The discovery was made after wastewater sampling at five sewage plants in the French capital over a four-week period from March to April.
The technique could be a cost-effective way to sound the alarm that an outbreak is imminent.
Higher concentrations of virus in the wastewater means more infected people around a particular sewer system.
In Paris, researchers found “higher concentrations” of viral RNA – the genetic material from the virus – in certain sewers just days before 10 March, the first day that Paris reported coronavirus deaths, according to the report.

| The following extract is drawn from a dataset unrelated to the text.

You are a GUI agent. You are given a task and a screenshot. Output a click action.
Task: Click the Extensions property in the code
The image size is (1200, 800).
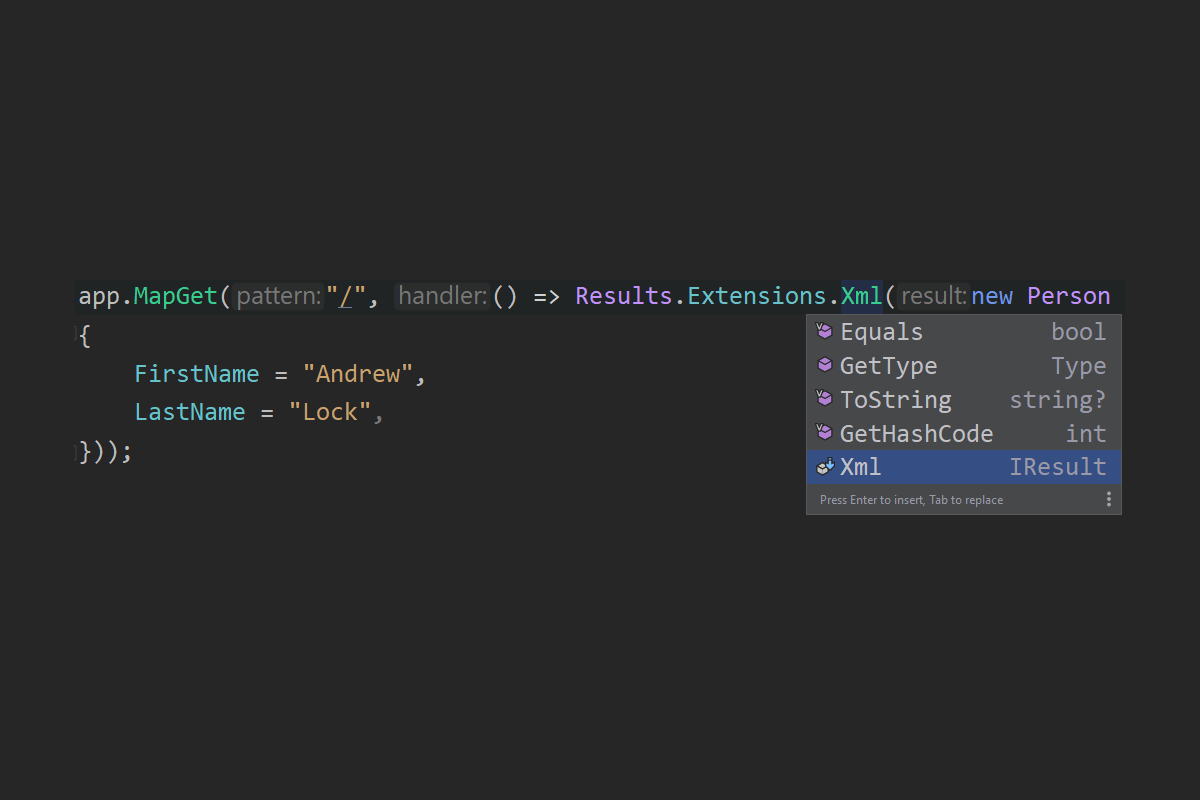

“This visibility is also going to help us predict a second wave of outbreaks,” said Sébastien Wurtzer, a virologist who took part in the study at Eau de Paris, the city’s public water utility told the journal Science.
The flow of faeces and urine into sewers is continual so it can offer data in almost real-time from infected people shedding viral RNA from Covid-19.
A recent study in the Annals of Internal Medicine found that samples of patients’ phlegm and faeces tested positive for traces of Covid-19, even after swabs from their noses and throats came back negative.
Other researchers around the world, including one group in the Netherlands, have detected Covid-19 in wastewater, The Independent reported last month.
On 5 March, the KWR Water Research Institute in Nieuwegein detected genetic material from the coronavirus at an Amersfoort wastewater treatment plant.
When the results were gathered, no cases had been reported in Amersfoort. The Netherlands reported its first case on 27 February in the south of the country, an hour’s drive from where the testing was done.
The French study, which has not yet been peer-reviewed, first appeared in medRxiv on 17 April.
Testing of wastewater has been used for detecting the poliovirus as well as discovering the use of illegal drugs.
An EU study from March 2019, analysing sewage samples from 68 cities in 23 European countries, showed a rise of amphetamine, cocaine, MDMA and methamphetamine from previous years, the BBC reported
Paul Bertsch, from the Commonwealth Scientific and Industrial Research Organisation in Australia, told Science one of the benefits of testing the sewershed was that it provided information on the virus associated with a large number of coronavirus infections.
This could be important as public health officials say some coronavirus patients have been asymptomatic or shown very mild symptoms.
Next week, the US-based Water Research Foundation will hold a virtual summit with dozens of experts from the scientific and water sectors to look at the possibilities of environmental surveillance of Covid-19 indicators in sewersheds.